Ruslan Ponomarjow jüngster Schach-Champion aller Zeiten

von Hartmut Metz, Januar 2002

mehr Schachtexte von Hartmut Metz

 

   In nur elf Jahren vom Anfänger auf den Schach-Thron. Mit sieben lernte Ruslan Ponomarjow die Grundzüge des königlichen Spiels, seit Mittwoch ist das im ostukrainischen Gorlowka geborene Wunderkind jüngster Schach-Weltmeister aller Zeiten. Die Bestmarke hatte bis dahin Garri Kasparow gehalten, der 1985 mit 22 den Titel gewann. Just 22 Züge dauerte auch die unspektakuläre letzte Partie in Moskau, in der sich sein Landsmann Wassili Iwantschuk in das Remis zum 4,5:2,5-Endstand fügte.

Ruslan Ponomarjow

Der jüngste Weltmeister aller Zeiten: Ruslan Ponomarjow

   Als Ponomarjow mit elf ins Blickfeld der Experten geriet, prophezeiten sie dem schmächtigen Buben anhand seiner Partien, er trage den Marschallstab im Tornister. Vor allem die Reife der Spielanlage, die nichts Kindliches in sich barg, sondern streng der Logik Erwachsener folgte, verblüffte die Koryphäen. So gewann das in Kramatorsk lebende Talent bereits mit zwölf die U18-Europameisterschaft und heimste das Jahr darauf den U18-WM-Titel ein. Mit 14 Jahren und 17 Tagen brachte es Ponomarjow 1997 als jüngster Spieler aller Zeiten zu Großmeister-Ehren. Mit 16 führte er die U20-Weltrangliste an. Im Juni teilte der Jurastudent den ersten Platz bei der Europameisterschaft mit Emil Sutovsky (Israel) und führte im Oktober dank einer Glanzleistung die Ukraine zur Mannschafts-Weltmeisterschaft.

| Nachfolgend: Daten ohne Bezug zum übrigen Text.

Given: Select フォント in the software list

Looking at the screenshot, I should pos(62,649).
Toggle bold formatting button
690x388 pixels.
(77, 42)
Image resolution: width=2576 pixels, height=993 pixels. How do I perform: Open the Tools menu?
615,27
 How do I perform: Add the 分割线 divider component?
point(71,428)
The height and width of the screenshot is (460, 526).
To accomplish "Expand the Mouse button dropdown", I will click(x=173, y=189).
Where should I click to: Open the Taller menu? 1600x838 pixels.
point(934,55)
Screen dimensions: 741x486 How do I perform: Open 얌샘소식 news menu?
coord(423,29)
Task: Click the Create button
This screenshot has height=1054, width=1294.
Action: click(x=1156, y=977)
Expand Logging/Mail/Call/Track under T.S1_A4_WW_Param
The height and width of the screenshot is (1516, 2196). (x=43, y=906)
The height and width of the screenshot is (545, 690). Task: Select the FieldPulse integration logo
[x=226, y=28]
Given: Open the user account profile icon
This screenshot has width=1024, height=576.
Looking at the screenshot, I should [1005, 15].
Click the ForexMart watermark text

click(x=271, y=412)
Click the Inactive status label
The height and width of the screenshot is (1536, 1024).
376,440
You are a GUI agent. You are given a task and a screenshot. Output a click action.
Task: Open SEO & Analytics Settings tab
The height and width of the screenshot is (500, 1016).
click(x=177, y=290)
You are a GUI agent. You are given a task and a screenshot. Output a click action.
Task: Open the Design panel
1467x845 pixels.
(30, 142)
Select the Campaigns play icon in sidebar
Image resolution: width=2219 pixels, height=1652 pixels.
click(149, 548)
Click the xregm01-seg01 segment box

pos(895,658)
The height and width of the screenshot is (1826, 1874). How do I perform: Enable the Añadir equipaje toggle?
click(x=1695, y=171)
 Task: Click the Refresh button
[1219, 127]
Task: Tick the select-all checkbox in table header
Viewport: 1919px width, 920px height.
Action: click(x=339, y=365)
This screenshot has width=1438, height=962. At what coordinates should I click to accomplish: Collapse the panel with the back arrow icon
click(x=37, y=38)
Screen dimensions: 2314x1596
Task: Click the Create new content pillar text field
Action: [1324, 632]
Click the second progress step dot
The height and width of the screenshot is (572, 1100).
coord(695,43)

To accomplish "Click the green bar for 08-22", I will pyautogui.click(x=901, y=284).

   Der steile Aufstieg katapultierte ihn Anfang Januar in der Weltrangliste von Platz 20 auf sieben. Mit 2.727 Elo-Punkten steht er nun direkt vor dem bisherigen Aushängeschild seiner Heimat, Iwantschuk (2.717). Ein Ende der "Klettertour" nach oben ist noch lange nicht abzusehen. Der neue Champion des Weltverbandes FIDE, der die nächste WM Ende 2003 in London auszutragen gedenkt und dem Sieger von Moskau 400.000 Dollar überweist, bereitet sich professioneller als mancher Konkurrent vor. Der vor der WM als Geheimtipp gehandelte Ponomarjow hatte eine sechswöchige Spielpause eingelegt, um sich in aller Ruhe vorzubereiten. Zudem achtet der 18-Jährige auf körperliche Fitness, schwimmt und macht Gymnastik. Stundenlange Konzentration am Brett erfordert Kondition. Die besitzt der Schützling des zweifachen ukrainischen Landesmeisters Gennadi Kusmin. Trotzdem nahm er in den sechs K.o.-Runden drei Kilogramm auf unter einen Zentner Lebendgewicht ab.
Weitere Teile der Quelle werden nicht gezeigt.